◆ **Exercise aim**:
The answer consists of one number: how many lines of the data below include the string "computer".

◆ **Material shown**:
_____

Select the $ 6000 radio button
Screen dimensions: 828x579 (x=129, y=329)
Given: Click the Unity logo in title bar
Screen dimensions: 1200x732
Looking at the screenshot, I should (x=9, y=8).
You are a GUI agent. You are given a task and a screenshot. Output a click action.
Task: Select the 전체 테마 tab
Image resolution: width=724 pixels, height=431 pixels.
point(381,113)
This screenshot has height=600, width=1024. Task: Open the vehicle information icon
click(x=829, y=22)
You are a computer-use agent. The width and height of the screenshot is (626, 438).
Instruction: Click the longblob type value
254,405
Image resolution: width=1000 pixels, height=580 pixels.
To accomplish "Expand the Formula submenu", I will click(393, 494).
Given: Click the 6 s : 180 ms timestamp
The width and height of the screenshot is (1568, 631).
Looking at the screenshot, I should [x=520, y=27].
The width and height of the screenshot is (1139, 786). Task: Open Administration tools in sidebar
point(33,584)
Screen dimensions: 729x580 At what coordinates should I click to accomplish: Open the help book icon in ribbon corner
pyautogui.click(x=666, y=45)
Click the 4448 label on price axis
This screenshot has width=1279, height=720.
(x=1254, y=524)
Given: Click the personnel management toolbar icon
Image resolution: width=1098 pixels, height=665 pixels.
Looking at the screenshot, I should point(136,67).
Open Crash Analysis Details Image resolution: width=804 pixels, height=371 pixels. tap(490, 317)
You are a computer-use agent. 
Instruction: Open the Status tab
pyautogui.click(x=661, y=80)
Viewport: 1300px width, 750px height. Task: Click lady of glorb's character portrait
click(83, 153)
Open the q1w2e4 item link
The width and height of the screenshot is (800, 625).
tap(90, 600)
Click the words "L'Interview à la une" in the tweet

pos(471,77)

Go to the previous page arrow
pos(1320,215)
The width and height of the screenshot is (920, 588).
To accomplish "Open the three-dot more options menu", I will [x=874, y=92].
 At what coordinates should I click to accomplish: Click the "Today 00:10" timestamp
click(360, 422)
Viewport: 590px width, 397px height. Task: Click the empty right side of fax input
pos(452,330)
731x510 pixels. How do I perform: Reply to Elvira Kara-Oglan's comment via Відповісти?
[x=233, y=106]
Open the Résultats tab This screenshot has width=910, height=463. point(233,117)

_____

◆ **Result of the task**:
2